These are the emotions of conflict, the emotions that drive most of our stories. They are caused by the release of cortisol. They are easy to trigger, easy to magnify, and they keep people coming back for more just as surely as those little hits of dopamine do.

I understand a fury in your words, But not the words

— Othello, Act 4 Scene 2, lines 32-33; Desdemona to Othello

As more and more people come to Mastodon from Twitter, they bring that platform’s drama-for-profit culture with them. It’s not just what they are used to, it’s what they are addicted to.

Instant hyperbolic reactions, name calling in place of considered response, and facile categorization of others as political enemies; These pump energy into the inverse-square law of follower count.

And the newly-arrived from Twitter often focus their Mastodon accounts first on trying to replicate their follower lists. Those who cultivated big numbers there are hooked on the big numbers and the drama that got them those numbers.

It doesn’t really matter to the newcomers that Mastodon has a different established culture. They see it as just another platform for their Main Character performance. Like colonizers they barely notice the landscape around them or change their behavior to match local norms.

But will Mastodon’s different culture stand? Will it lead them to change their behavior?

I’ve been endeavoring to write this from an impartial analytical perspective. However I’m not going to lie about why I started writing it. I’m harboring some resentment about a very Twitter-like interaction that I had on Mastodon with someone who clearly does not understand the platform and isn’t interested in learning. They pumped what to me was a widely inappropriate amount of energy into posturing for their followers. They libeled and misrepresented me so their relatively large audience circle would find them sufficiently entertaining.

I’m bothered. And therein lies the problem.

I’m channeling all the cortisol and anger I felt — and still feel — into this blog post, all while telling myself I’m being purely academic and not at all vindictive. It’s not healthy, and it’s a reaction I’ve been trying to stop letting myself have since I walked away from Facebook several years ago.

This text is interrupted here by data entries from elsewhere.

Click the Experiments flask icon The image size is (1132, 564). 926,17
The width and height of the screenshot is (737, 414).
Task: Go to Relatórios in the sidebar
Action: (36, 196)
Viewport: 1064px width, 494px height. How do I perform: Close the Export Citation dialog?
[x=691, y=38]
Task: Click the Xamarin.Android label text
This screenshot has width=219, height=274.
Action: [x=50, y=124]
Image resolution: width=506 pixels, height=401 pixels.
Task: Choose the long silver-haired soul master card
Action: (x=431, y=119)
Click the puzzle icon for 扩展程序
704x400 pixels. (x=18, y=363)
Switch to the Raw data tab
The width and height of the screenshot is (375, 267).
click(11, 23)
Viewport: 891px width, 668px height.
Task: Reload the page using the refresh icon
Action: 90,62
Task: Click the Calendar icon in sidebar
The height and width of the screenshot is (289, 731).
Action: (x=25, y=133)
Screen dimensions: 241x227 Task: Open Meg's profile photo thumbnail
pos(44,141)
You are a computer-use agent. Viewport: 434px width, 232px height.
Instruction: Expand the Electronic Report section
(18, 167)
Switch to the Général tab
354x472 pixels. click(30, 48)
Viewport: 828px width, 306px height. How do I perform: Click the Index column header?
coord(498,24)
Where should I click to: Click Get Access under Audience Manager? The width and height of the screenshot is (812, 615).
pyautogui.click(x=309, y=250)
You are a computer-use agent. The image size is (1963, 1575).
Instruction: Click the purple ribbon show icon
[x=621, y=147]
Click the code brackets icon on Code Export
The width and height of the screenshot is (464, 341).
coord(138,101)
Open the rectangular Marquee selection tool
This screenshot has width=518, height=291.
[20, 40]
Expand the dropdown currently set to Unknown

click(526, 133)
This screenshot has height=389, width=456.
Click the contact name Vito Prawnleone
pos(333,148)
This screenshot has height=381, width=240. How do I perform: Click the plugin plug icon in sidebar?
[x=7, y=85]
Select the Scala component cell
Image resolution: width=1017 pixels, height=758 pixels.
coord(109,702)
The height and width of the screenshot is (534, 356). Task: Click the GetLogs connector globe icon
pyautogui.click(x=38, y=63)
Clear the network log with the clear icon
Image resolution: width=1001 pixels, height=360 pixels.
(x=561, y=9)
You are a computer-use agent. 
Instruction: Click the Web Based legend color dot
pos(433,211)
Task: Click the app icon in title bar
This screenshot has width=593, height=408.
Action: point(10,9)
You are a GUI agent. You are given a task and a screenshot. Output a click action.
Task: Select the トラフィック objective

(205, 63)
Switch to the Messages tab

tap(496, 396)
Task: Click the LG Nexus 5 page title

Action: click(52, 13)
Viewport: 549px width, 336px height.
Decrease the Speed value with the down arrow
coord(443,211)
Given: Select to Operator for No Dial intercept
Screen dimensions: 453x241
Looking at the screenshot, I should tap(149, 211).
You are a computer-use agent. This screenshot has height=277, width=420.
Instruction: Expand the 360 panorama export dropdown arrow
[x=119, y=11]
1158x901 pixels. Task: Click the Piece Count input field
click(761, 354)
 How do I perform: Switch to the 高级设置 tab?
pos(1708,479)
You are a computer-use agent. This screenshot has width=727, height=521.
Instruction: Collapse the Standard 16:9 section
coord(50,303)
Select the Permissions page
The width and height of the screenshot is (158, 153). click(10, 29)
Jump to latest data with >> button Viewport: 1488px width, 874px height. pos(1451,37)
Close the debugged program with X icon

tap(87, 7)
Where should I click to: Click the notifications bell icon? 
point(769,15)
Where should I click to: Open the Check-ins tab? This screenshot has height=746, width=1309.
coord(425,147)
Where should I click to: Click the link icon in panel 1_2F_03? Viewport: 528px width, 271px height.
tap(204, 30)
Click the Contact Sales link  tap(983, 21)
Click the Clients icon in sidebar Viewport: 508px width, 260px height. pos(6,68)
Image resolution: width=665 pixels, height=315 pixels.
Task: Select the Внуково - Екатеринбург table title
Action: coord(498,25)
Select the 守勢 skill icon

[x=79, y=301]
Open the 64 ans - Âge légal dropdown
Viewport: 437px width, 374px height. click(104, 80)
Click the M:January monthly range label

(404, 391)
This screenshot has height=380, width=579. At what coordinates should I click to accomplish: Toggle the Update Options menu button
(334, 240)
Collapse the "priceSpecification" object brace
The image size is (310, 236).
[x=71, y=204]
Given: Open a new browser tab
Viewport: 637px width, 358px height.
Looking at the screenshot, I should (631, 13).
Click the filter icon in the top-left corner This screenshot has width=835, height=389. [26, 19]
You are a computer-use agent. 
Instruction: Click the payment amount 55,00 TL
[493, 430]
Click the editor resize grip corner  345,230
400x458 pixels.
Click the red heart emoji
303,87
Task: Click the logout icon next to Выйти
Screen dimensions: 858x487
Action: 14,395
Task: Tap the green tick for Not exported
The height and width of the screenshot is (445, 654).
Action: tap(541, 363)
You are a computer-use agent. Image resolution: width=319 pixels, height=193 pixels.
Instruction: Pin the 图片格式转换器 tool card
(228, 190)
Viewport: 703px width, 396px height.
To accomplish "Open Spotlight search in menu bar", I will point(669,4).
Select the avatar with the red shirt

I increasingly feel this is an existential threat because of what it says about our ability to manage the world together. Either we find a solution for our addiction to drama or we perish at our own hands.

I am not wrong in feeling what I’m feeling, but I’m wrong in venting those feelings in this post. Admitting I’m wrong doesn’t make it right, but maybe it can help set an example. We all fuck up sometimes. Rather than double down and insist on our perfection, it’s healthier for us and our communities if we just admit it.

As people flock to Mastodon they bring the conditioning and behavioral expectations they picked up on other social media with them. Culture clashes are inevitable, and they are made worse by the fact that many who were already on Mastodon are heavily invested in countering what they experienced on platforms like Twitter and Facebook.

Reasoned explanation is unfortunately a terrible way to shape culture (which is where I went wrong in my recent frustrating interaction). Leading by example works, but only if the people you wish to educate bother to look outside themselves and their addictions.

What remains to be seen is if instance administration can bring the newcomers to draw their own conclusions about their behavior. (I do count myself as a newcomer, despite having a legacy Mastodon account that I used for about two months in 2017.)

There’s irony in the thought that some people fleeing Twitter in horror due to the effects of its moderation being undone in the name of “free speech” may now need to feel the hand of moderation on Mastodon before they learn to stop acting like they are still on Twitter. Overblown outrage, insults, petty snark, and tantrums were rewarded there. They pushed the engagement desired by the monolithic corporate owners.

That doesn’t mean we should reward those behaviors on Mastodon. In fact it may actually mean that we should actively isolate those who treat it like Twitter until they finally understand it isn’t.

In a federated social universe where the goal of most admins is to have actual community, bad behavior should be self-defeating behavior. As performers we shouldn’t engage in it, and as audience members we shouldn’t reward it.